Yaknow considering how much we in the tech press like to have a go at 3D Realms over Duke Nukem (it'll take) Forever, I think that Half-Life creators Valve get off extremely easy for their own vaporware transgressions - namely Team Fortress 2.
Originally released as a mod for Quake the First all the way back in 1996, Team Fortress 2 was originally scheduled to be a commercial release for Quake II (making it one of the first mod teams, though certainly not a group of bedroom coders, to go commercial like that), but the development team was bought up by Valve. They then switched production to the Half-Life engine, and first we got Team Fortress Classic, a free mod for Valve's seminal FPS.

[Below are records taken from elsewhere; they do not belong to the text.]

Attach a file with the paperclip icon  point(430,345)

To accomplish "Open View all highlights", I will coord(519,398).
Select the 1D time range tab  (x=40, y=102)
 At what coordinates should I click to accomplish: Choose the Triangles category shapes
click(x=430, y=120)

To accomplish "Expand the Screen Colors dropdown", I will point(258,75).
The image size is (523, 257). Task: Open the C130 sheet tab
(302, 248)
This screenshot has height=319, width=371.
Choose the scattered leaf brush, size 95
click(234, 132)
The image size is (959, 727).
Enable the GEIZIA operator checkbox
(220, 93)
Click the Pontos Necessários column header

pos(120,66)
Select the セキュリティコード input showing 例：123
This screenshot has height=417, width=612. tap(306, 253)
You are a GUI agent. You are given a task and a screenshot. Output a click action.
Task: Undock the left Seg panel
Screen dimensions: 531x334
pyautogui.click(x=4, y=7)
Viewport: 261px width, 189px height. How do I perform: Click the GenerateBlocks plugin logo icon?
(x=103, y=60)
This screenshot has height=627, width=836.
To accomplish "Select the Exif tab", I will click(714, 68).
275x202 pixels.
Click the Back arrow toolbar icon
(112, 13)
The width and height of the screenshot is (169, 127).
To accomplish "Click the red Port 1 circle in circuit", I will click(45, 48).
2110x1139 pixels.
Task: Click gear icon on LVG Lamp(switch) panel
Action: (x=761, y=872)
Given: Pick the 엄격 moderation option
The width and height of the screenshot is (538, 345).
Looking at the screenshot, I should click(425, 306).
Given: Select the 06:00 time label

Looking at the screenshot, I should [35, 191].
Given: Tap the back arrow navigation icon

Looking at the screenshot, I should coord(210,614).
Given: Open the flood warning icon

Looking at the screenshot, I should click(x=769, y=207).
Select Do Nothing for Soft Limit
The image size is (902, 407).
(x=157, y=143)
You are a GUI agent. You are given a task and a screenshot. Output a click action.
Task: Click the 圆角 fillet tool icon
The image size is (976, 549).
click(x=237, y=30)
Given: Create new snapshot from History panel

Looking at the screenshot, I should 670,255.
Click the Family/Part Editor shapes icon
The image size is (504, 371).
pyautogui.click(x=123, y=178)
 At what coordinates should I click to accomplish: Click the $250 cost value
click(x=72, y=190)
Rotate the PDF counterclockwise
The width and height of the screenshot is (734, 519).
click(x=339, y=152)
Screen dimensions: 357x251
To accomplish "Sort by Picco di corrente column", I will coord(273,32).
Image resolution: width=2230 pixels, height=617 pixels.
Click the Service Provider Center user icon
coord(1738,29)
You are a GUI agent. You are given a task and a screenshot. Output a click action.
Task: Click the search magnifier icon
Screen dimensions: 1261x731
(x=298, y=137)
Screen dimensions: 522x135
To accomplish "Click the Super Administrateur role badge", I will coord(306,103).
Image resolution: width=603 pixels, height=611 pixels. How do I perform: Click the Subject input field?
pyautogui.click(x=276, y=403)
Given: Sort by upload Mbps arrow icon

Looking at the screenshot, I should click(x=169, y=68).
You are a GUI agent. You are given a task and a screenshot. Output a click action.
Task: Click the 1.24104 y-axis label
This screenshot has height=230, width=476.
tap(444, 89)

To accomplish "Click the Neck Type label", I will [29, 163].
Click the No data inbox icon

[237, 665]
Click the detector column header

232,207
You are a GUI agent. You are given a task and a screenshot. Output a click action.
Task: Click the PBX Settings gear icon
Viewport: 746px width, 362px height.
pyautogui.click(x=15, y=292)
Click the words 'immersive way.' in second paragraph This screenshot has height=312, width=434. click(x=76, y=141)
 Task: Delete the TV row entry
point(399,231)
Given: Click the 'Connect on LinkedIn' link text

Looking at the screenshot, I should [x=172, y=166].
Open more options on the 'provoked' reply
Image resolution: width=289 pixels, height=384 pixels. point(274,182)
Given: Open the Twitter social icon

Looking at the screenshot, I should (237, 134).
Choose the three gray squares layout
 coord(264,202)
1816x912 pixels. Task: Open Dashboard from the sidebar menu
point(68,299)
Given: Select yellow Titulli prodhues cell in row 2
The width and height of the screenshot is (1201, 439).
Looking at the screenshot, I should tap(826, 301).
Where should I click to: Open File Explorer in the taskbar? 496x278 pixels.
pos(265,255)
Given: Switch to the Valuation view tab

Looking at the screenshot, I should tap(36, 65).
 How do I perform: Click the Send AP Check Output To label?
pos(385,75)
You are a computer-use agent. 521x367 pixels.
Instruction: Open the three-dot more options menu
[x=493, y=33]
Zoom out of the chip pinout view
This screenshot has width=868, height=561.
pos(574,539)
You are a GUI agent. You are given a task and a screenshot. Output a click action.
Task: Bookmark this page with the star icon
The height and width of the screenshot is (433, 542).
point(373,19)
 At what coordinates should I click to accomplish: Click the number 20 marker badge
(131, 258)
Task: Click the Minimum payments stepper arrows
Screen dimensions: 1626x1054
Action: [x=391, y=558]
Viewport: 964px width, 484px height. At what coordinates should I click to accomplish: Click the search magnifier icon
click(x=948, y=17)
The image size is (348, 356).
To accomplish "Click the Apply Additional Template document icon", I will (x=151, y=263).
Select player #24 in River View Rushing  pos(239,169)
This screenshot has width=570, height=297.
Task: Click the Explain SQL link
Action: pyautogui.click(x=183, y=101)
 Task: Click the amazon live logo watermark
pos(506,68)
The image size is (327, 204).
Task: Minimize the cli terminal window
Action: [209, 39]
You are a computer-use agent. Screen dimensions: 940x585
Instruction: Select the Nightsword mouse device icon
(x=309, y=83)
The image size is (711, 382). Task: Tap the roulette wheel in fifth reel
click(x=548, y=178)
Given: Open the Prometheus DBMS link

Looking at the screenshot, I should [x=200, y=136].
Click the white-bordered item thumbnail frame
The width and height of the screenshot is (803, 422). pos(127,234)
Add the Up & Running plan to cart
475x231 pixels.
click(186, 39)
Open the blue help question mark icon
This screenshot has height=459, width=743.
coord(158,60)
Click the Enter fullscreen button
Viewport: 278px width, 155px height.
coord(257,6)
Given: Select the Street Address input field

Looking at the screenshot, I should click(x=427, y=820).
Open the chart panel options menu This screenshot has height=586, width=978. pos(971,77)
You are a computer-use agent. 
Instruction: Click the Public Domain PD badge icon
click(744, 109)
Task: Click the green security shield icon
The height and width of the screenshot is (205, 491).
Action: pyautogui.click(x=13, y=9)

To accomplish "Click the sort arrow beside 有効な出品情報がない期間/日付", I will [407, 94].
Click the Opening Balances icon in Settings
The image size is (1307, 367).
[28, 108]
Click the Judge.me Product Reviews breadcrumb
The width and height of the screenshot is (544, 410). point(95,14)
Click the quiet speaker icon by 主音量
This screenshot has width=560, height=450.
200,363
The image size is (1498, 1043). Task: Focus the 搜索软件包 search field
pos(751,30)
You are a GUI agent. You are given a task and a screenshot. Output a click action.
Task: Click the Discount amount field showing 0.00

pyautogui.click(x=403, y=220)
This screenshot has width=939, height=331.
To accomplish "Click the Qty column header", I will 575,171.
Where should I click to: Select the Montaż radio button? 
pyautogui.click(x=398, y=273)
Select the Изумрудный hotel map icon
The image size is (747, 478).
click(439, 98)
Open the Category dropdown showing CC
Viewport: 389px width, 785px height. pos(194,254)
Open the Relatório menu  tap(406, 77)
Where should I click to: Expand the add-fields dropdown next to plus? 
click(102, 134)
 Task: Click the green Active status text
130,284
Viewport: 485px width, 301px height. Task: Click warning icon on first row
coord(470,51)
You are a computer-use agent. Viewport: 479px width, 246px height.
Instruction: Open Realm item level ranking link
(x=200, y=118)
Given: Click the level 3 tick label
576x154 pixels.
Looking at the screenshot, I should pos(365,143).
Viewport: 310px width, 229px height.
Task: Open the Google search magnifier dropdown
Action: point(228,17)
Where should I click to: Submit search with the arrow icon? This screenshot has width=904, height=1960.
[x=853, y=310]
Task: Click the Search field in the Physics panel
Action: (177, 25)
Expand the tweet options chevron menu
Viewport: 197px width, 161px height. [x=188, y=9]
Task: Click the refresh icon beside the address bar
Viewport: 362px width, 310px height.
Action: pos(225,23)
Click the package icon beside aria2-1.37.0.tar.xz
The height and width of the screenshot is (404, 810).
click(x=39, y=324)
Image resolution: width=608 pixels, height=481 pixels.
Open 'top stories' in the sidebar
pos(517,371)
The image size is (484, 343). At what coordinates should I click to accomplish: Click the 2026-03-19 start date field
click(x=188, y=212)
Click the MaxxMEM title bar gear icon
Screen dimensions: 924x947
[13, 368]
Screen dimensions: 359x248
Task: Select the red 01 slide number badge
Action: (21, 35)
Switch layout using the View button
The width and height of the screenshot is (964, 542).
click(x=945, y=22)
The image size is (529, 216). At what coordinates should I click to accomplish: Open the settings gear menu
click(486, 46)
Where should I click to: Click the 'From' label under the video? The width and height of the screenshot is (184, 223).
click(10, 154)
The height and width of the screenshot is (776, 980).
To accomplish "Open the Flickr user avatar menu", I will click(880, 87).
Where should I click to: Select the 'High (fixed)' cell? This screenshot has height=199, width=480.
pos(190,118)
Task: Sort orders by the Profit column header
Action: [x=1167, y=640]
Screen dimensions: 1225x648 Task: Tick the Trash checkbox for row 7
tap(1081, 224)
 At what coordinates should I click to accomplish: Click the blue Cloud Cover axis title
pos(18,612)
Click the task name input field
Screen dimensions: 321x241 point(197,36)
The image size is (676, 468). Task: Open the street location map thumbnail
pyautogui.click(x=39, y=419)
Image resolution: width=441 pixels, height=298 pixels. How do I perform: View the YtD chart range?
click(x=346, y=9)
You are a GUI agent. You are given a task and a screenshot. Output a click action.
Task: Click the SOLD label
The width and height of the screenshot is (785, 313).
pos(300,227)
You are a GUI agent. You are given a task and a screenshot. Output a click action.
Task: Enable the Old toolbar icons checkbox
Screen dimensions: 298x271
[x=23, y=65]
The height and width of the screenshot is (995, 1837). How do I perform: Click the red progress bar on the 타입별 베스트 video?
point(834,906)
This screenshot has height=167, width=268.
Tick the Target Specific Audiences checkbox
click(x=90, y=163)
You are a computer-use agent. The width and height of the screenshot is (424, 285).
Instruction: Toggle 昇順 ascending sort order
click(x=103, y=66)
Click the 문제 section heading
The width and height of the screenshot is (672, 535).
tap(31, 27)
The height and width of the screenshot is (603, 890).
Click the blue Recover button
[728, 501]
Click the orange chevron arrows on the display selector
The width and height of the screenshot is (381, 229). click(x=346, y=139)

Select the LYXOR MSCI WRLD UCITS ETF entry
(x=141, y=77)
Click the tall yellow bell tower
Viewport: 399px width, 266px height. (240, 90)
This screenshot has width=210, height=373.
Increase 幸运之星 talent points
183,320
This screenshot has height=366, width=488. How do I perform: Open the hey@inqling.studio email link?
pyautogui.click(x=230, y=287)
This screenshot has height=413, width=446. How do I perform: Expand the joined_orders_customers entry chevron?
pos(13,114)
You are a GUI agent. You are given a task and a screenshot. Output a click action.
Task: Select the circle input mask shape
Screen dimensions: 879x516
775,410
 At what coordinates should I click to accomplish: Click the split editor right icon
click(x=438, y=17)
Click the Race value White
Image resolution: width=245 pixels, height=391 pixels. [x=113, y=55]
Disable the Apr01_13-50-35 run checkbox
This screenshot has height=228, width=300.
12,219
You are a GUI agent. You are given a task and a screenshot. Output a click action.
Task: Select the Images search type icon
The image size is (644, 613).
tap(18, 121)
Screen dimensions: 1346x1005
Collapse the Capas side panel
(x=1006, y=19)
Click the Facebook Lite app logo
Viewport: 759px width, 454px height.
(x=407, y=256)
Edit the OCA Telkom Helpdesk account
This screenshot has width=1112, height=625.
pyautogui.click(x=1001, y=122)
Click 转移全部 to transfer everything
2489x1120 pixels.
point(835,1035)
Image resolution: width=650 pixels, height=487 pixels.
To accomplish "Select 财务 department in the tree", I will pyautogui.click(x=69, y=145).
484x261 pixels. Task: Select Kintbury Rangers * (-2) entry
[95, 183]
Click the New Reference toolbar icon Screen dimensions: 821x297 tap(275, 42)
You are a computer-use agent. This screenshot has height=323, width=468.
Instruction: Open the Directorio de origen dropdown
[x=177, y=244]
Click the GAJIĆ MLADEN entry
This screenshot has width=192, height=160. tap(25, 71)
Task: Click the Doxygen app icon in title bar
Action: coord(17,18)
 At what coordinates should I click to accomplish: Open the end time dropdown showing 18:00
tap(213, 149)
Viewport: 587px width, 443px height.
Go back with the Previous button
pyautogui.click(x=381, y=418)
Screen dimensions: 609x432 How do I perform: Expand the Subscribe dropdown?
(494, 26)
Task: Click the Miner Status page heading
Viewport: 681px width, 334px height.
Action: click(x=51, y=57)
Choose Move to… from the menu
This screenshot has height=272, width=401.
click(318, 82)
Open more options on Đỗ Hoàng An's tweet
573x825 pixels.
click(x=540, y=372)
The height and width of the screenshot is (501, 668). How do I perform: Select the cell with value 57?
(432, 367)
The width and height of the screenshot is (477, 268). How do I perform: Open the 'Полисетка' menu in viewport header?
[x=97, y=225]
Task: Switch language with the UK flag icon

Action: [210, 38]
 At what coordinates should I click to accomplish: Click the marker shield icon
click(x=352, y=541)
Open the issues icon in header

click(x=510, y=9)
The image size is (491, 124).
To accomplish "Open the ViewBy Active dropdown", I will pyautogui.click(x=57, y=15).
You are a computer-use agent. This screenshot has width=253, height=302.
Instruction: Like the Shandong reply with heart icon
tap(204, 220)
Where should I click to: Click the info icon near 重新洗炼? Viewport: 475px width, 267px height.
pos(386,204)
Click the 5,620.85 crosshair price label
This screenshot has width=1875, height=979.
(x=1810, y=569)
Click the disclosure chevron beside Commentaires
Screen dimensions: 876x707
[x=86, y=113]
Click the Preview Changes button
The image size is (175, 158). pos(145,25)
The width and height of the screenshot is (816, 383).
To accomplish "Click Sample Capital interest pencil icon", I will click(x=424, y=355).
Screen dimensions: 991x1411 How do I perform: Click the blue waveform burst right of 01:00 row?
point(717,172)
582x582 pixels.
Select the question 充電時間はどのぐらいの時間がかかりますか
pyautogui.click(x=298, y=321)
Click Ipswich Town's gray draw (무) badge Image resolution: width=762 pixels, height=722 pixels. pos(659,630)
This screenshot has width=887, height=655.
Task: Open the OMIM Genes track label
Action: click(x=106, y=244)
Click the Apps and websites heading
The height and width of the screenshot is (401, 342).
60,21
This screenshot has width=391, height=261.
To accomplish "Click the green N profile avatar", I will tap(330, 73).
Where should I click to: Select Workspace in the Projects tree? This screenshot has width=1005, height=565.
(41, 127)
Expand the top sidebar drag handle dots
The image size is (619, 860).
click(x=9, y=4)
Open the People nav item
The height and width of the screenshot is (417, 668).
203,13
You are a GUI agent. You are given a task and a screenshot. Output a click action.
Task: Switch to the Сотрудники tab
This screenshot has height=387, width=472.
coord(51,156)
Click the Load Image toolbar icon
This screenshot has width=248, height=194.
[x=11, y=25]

Alongside this, TF2 itself went into production and things went so far that we got a juicy preview of the game, with updated visuals which looked pretty stunning for their day, bundled on the Half-Life disc. The games production has come on and off the radar ever since, with the dev team changing direction to more realism, less realism, presumably new engines... all the hallmarks of a true vapourware game, not dissimilar to 3D Realms' debacle of game development (though at least Valve have had to decency to keep their mouths shut about it, rather than constantly popping up their heads to say "Ohh, it's looking good...")
Now Valve's Gabe Newell has told us that TF2 will - finally - be released alongside Half-Life: Episode 2 later in the year. Details are sketchy at the moment, though you can bet the preview machine will ramp up into gear between now and Christmas to fill in the gaps. Basically, we've been given the promise of something looking like a Pixar animated movie. No, I don't know either... but it's not the graphics that interest me: It's the class-based warfare.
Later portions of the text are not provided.